Reputation: 51
I need to run multiple queries from a single .SQL file but with different params I've tried something like this but it does not work as BigQueryIO.Read consumes only PBegin.
public PCollection<KV<String, TestDitoDto>> expand(PCollection<QueryParamsBatch> input) {
PCollection<KV<String, Section1Dto>> section1 = input.apply("Read Section1 from BQ",
BigQueryIO
.readTableRows()
.fromQuery(ResourceRetriever.getResourceFile("query/test/section1.sql"))
.usingStandardSql()
.withoutValidation())
.apply("Convert section1 to Dto", ParDo.of(new TableRowToSection1DtoFunction()));
}
Are there any other ways to put params from existing PCollection inside my BigQueryIO.read() invocation?
Upvotes: 1
Views: 682
Reputation: 51
I've come up with the following solution: not to use BigQueryIO but regular GCP library for accessing BigQuery, marking it as transient and initializing it each time in method with @Setup annotation, as it is not Serializable
public class DenormalizedCase1Fn extends DoFn<*> {
private transient BigQuery bigQuery;
@Setup
public void initialize() {
this.bigQuery = BigQueryOptions.newBuilder()

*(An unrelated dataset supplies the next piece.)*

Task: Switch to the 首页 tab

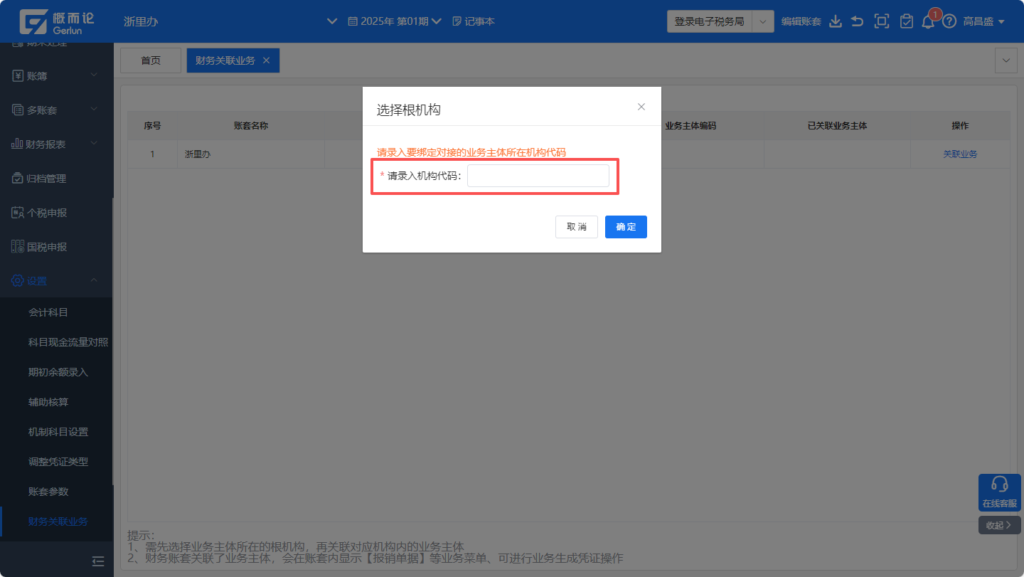Action: tap(151, 61)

.setProjectId(bqProjectId.get())
.setLocation(LOCATION)
.setRetrySettings(RetrySettings.newBuilder()
.setRpcTimeoutMultiplier(1.5)
.setInitialRpcTimeout(Duration.ofSeconds(5))
.setMaxRpcTimeout(Duration.ofSeconds(30))
.setMaxAttempts(3).build())
.build().getService();
}
@ProcessElement
...
Upvotes: 0
Reputation: 2054
Are different queries/parameters available in the pipeline construction time ? If so you could just create multiple read transforms and combine results, for example, using a Flatten transform.
Beam Java BigQuery source does not support reading a PCollection
of queries currently. Python BQ source does though.
Upvotes: 1